Since the cloud point method has been established, numerous inventors have come forward with ideas to automate the measurement. Most of the ideas were centred around improvements related to the automatic detection of cloud formation and automatic charging and discharging of a sample cell. These systems tend to be expensive and have various drawbacks.
Thus, many prior art systems require complex and expensive cooling systems either because a large sample of liquid is required or because a fairly large chamber is cooled. Use of a large sample also gives rise to possible inaccuracies caused by lack of temperature uniformity. Such systems are described in:
U.S. Pat. No. 3,077,764 which issued Feb. 19, 1963 to Kapff;
U.S. Pat. No. 3,248,928 which issued May 3, 1966 to Conklin et al;
U.S. Pat. No. 3,527,082 which issued Sept. 8, 1970 to Pruvot et al;
U.S. Pat. No. 3,580,047 which issued May 25, 1971 to Simpson;
U.S. Pat. No. 3,643,492 which issued Feb. 22, 1972 to Simpson;
U.S. Pat. No. 3,447,358 which issued June 3, 1969 to Crespin et al; and
U.K. Patent No. 1,438,754 published June 9, 1976.
Other prior art systems have generally enclosed cells or containers through which the liquid sample is caused to flow. In addition to being relatively complicated, such arrangements may make cleaning of the cell or vessel difficult. Such arrangements are shown in:
U.S. Pat. No. 3,187,557 which issued June 8, 1965 to Holbourne;
U.S. Pat. No. 3,457,772 which issued July 29, 1969 to Chassagne et al;
U.S. Pat. No. 3,545,254 which issued Feb. 13, 1968 to Chassagne et al;
U.S. Pat. No. 4,519,717 which issued May 28, 1985 to Jones et al.

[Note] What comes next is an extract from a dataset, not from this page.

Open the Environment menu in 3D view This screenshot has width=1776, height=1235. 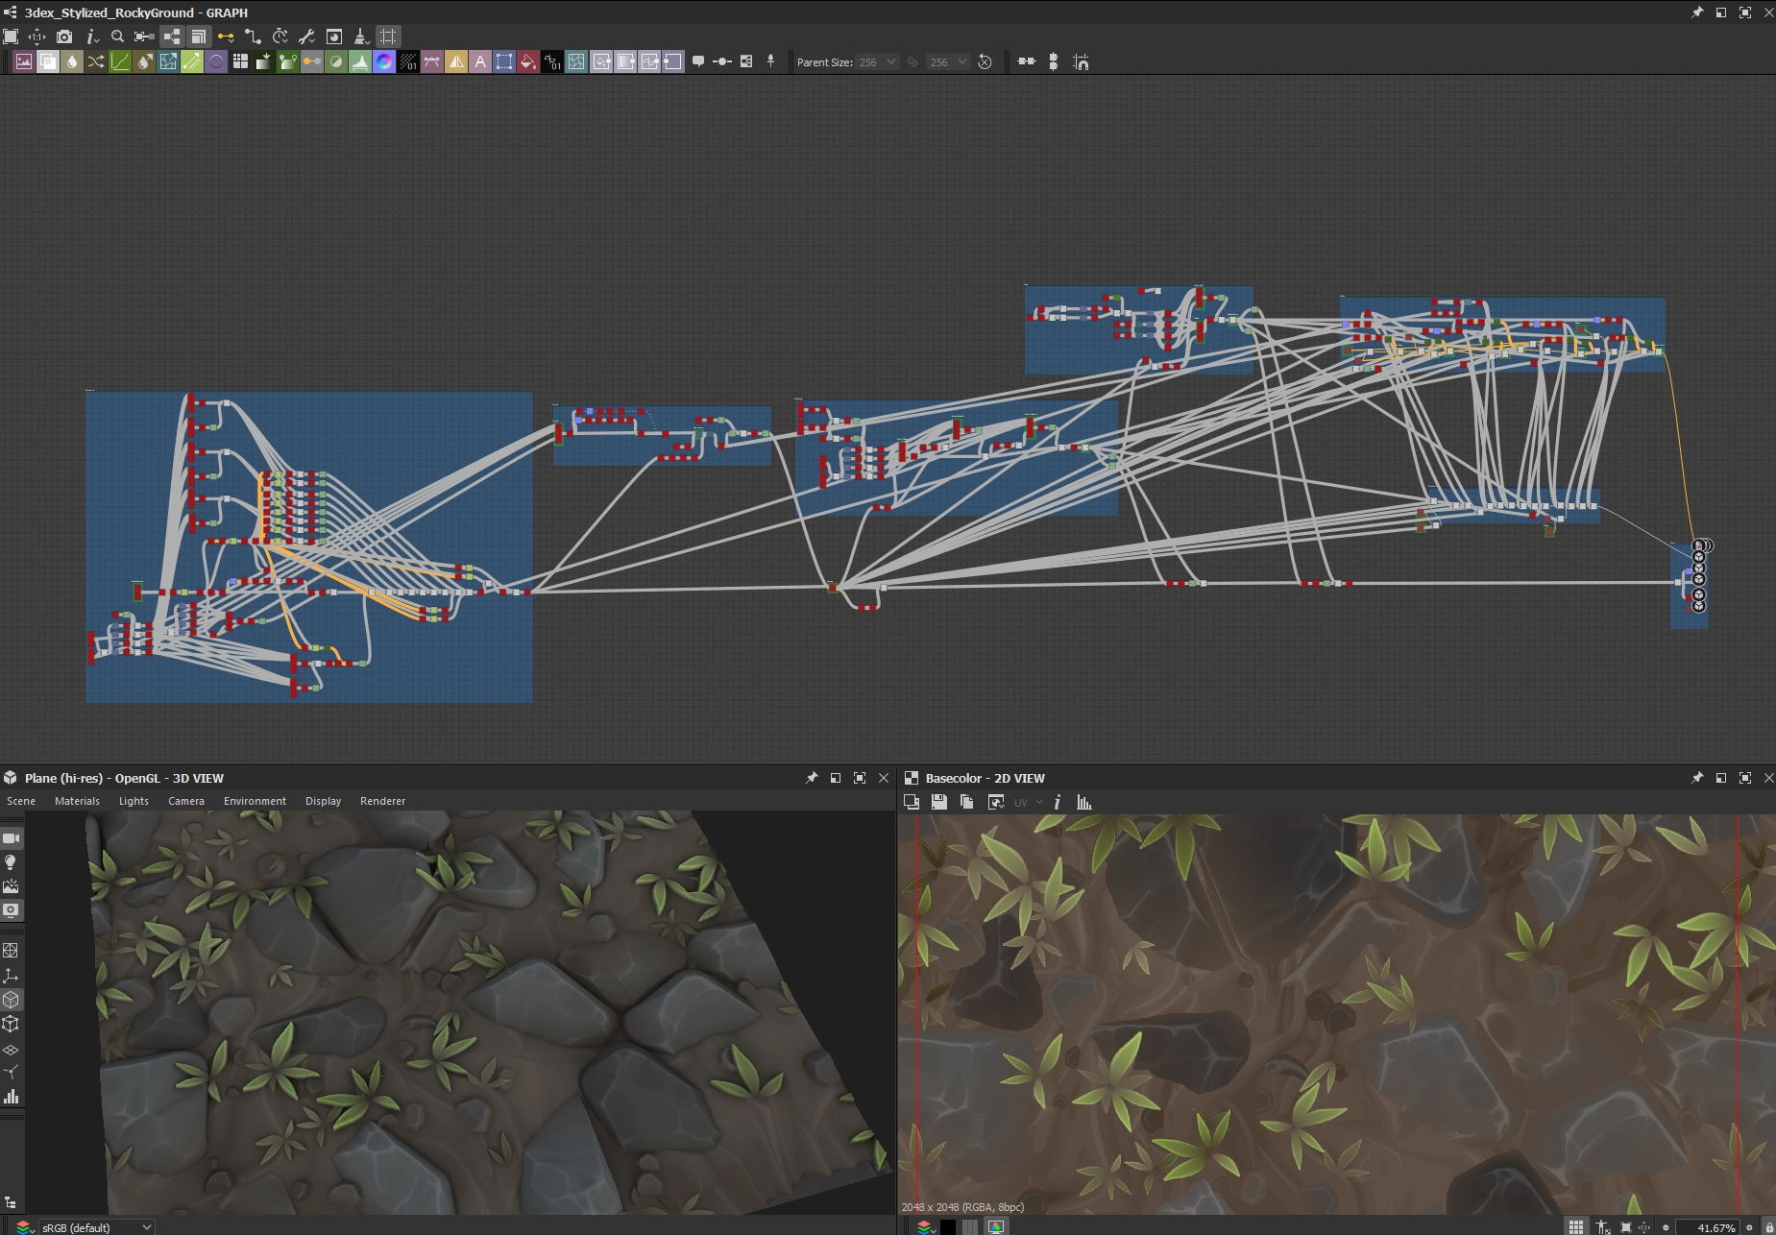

U.S. Pat. No. 3,807,865 (issued Apr. 30, 1974 to Gordon et al.) shows an arrangement in which a small sample of liquid is placed in a glass tube which has previously been sealed at one end, and which is then "drawn off and sealed as close to the upper meniscus of the sample as convenient". The tube is placed in a flowing heat transfer fluid to effect cooling; temperature is measured by a thermometer close to the tube. The presence of a solid phase is detected by monitoring for light scattered when a light beam is passed axially into the tube.
In most of the proposals described in previous patents, the cooling rate of the oil sample was either poorly defined or uncontrolled. For example, U.S. Pat. No. 3,187,557 suggests a quick cooling as it mentions a 60 times decrease in analysis time as compared with the ASTM method. In U.S. Pat. No. 4,519,717, a variable times shorter than the ASTM method. Such high cooling rates have been shown to result in inaccuracy.

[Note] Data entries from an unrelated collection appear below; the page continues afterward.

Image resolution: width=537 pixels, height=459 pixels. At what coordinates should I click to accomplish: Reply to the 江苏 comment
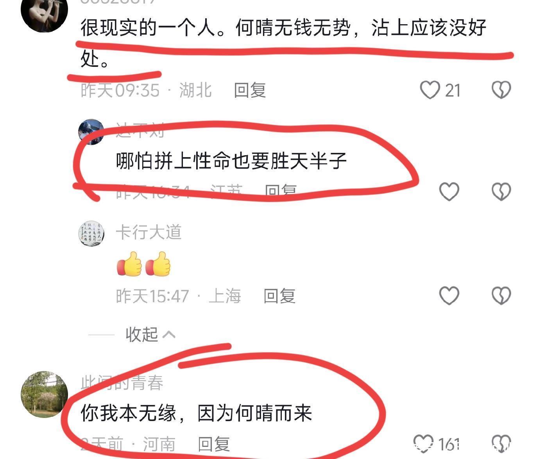coord(281,192)

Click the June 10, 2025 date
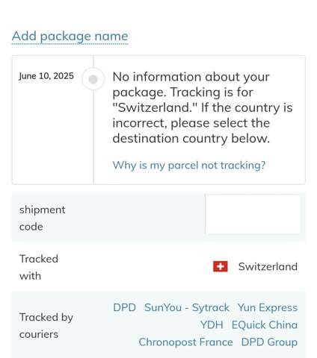(x=46, y=76)
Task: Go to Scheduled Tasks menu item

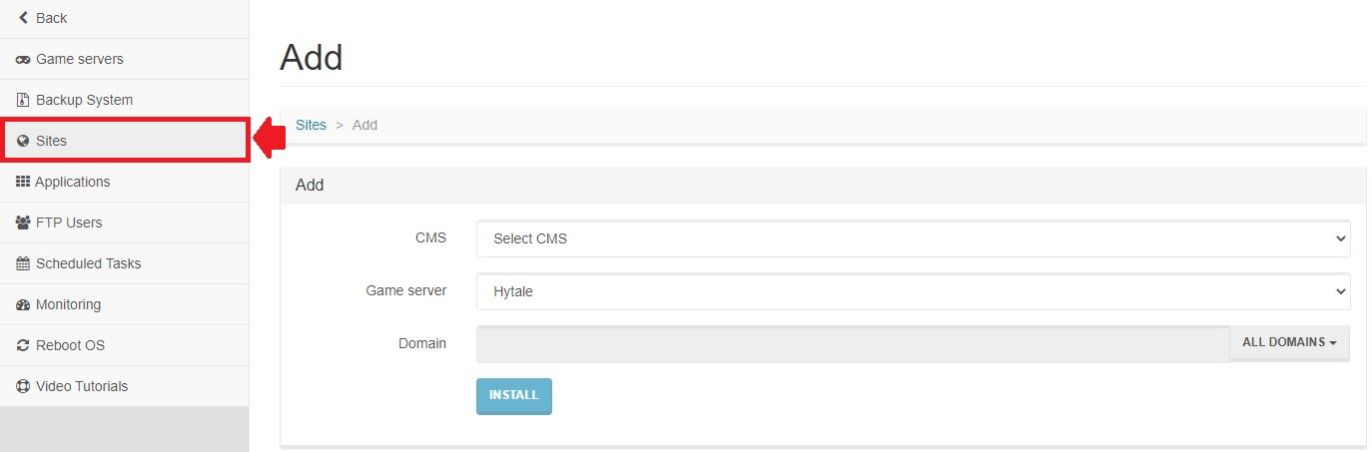Action: [88, 263]
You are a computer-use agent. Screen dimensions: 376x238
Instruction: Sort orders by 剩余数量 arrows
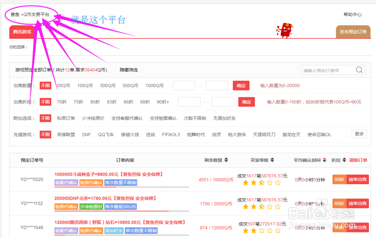(227, 160)

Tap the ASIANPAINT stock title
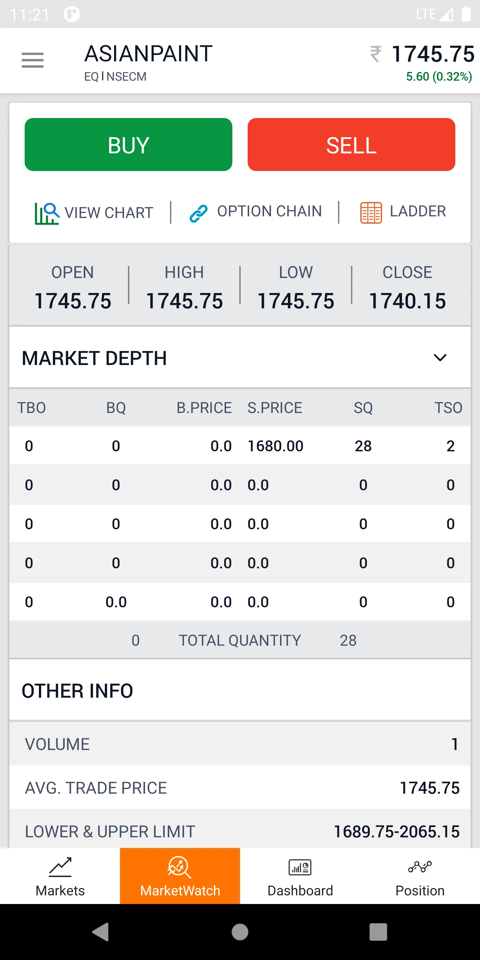coord(148,54)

It has also been suggested in U.S. Pat. No. 4,083,224 to Gayst (issued Apr. 11, 1978) that apparatus designed for dewpoint measurement might be used for measuring the freezing point of a liquid. This suggestion comes in a short last paragraph of Gayst, and no details are given. Gayst describes a dewpoint monitor in which light reflected off a mirror is monitored by a light detector and a reduction in such reflected light, due to scattering by droplets, is measured. Adopting such apparatus for use in determining freezing point would encounter some problems not addressed by Gayst, e.g.
(1) The reflected light would also be refracted when a liquid is present in the well, altering the light received by the light detector depending on depth of liquid and the refractive index, which will change as the temperature is lowered.
(2) The change in reflected light caused by the cloudiness typical of cloud point measurements would be so small as to be probably undetectable with Gayst's apparatus, especially since his reflected light detector can only "see" a central part of the mirror surface and would not detect crystals near to the side.
(3) Gayst provides no enclosure which would exclude ambient light, another reason why his device would likely be unable to detect small crystals.
(4) Gayst does not have any provision for dealing with a liquid or solid substance requiring a protective atmosphere.